Wilkens now has that star in his hands

By Jeffrey Denberg
Special to ESPN.com

I feel bad for Lenny Wilkens. He's lost his biggest excuse.
Lenny Wilkens
Lenny Wilkens can't say he doesn't have a star player these days with Vinsanity around.

"You know, I've never had a great player," Wilkens was fond of saying in the seven years he coached the Hawks.

"You know, I coached a lot more bad players than Red did," he said when he surpassed Red Auerbach's old NBA record of 938 coaching victories.

That must be why Red won nine titles in Boston while Lenny grabbed only one with Seattle, in 1979.

In Cleveland with Larry Nance, Brad Daugherty and Mark Price, Wilkens could not get past Michael Jordan and Chicago. Mikey got him in '88 and again in '89 in the first round, in '92 in the Eastern finals -- the only time a Wilkens team got that far in 14 years with the Cavaliers and Atlanta Hawks. Mike and the Bulls took him out in the second round in '93. He was knocked out in the second round four times with the Hawks. Mike was involved with one of those.

"You know, I've never had a great player." If he said it once he said a thousand times. It was his mantra.

Now, Wilkens needs another excuse. He's got Vince Carter. For anyone who didn't already know, Vince the Prince rained 37 points on Portland and 48 on Milwaukee to underline the point this past weekend. Maybe Mike still doesn't see him measuring up to his own mirror image but you look around the NBA and start counting the great ones of this generation, Vince Carter, age 23, is in the front rank.

Carter is so good, Tracy McGrady ran away to Florida so he wouldn't get lost in his cousin's shadow.

Carter is so good, he enlivens a Toronto team that is very old, from the head coach to the core lineup.

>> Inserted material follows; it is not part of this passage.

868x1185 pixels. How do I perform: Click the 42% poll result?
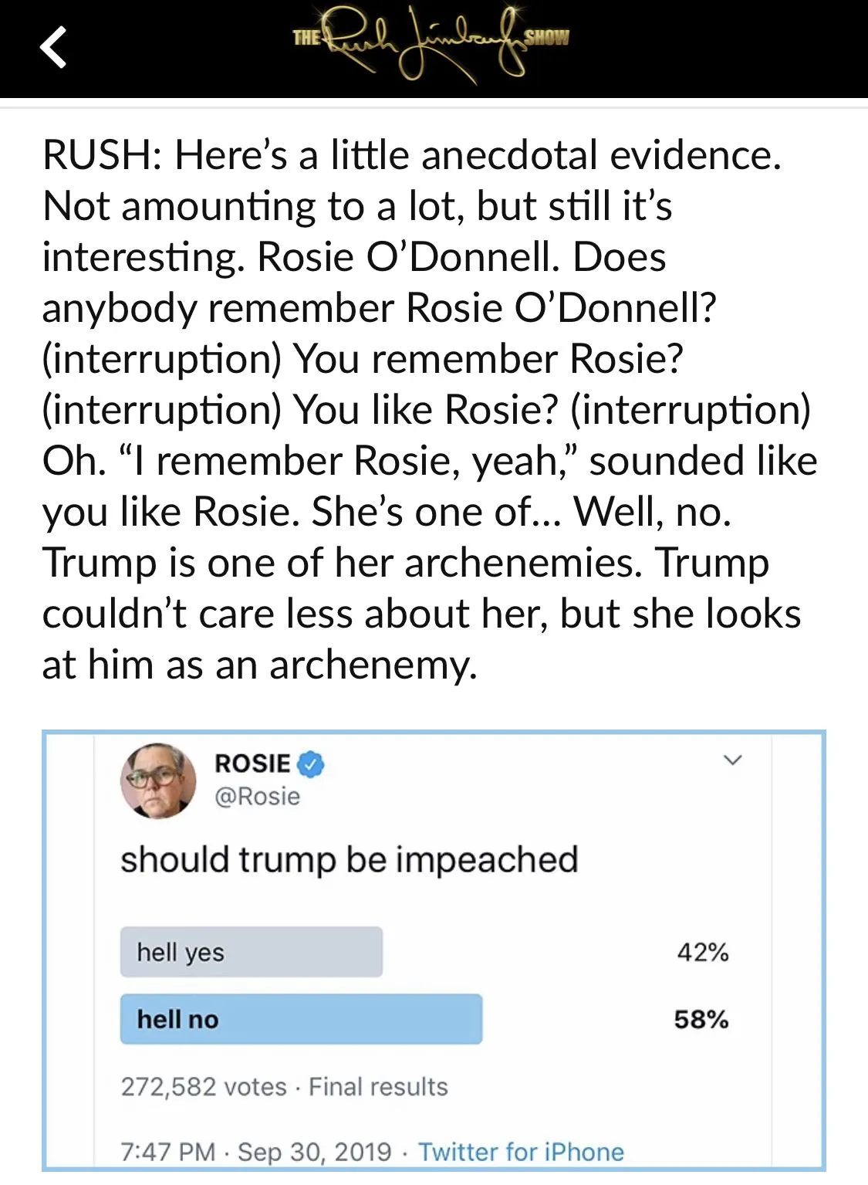point(702,952)
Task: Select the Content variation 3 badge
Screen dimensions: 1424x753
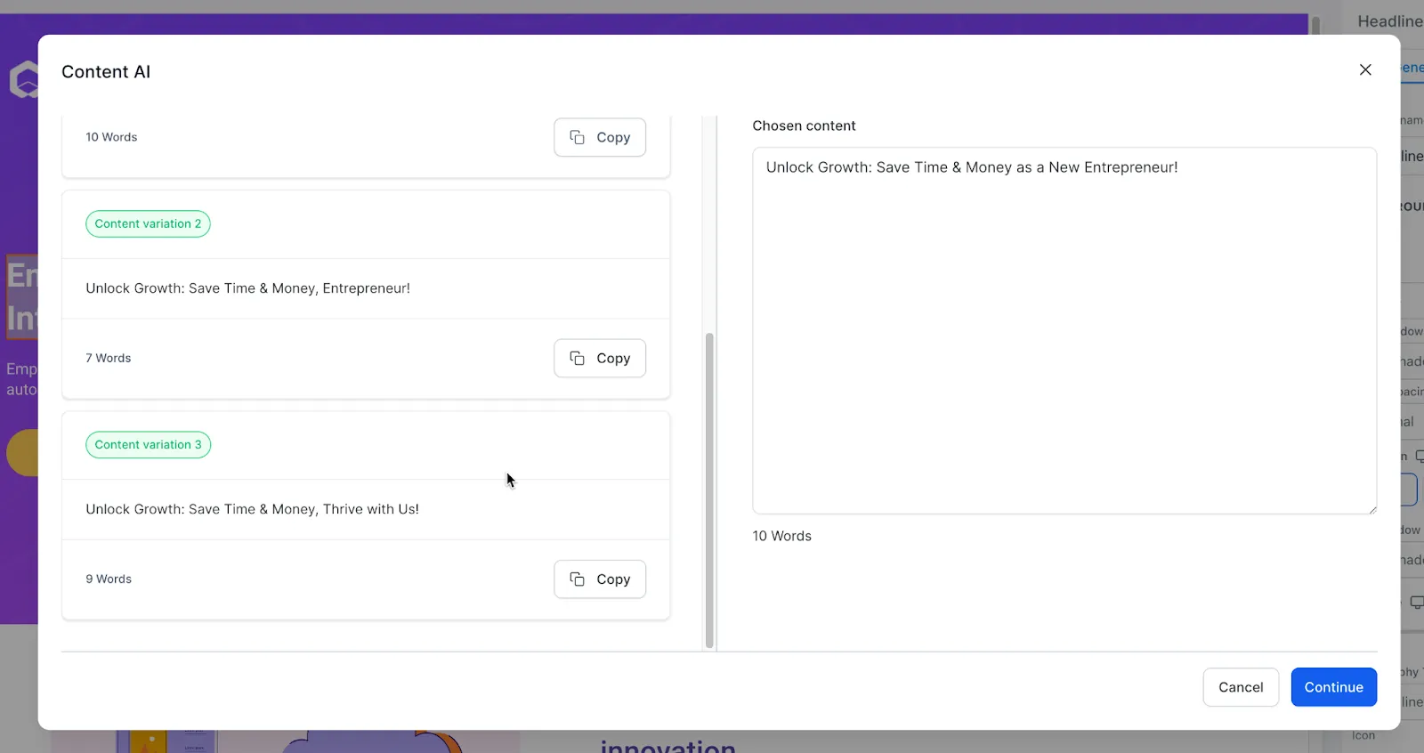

Accidentally, Wilkens may have stumbled into something Saturday night when he inserted Alvin Williams as a backcourt partner to Mark Jackson, swinging Carter to small forward. That touched off the run that beat the Bucks and put the Raptors over .500. Of course, that was Ray Allen trying to defend against Carter. Ray Allen couldn't hold you and me under 20 a game.

Carter
Carter

If you follow a domino theory, Williams' performance may eliminate another Wilkens' excuse: he doesn't have a center in Toronto. If Carter can swing back to wing, the Raptors may be able to pull off the deal that's brewing with Denver: Corliss Williamson and Michael Stewart for Keon Clark and Tracy Murray That would in turn take some of the heat off Charles Oakley and Antonio Davis.

As Steve Smith, Mookie Blaylock and Dikembe Mutombo well know, Wilkens rides his horses harder than the Pony Express. Saturday night, Carter went 45 minutes, Davis 42, Jackson 40, Oakley 39. That will happen when the games are close or the stakes more than minimal.

Mutombo
Mutombo

Smith
S. Smith

Smith said a week ago that the Hawks blundered badly when they broke up what was considered an old team that lacked speed. It was suggested that Wilkens had a lot to do with that because he refused to let his young bench develop over the years. Smith could not argue.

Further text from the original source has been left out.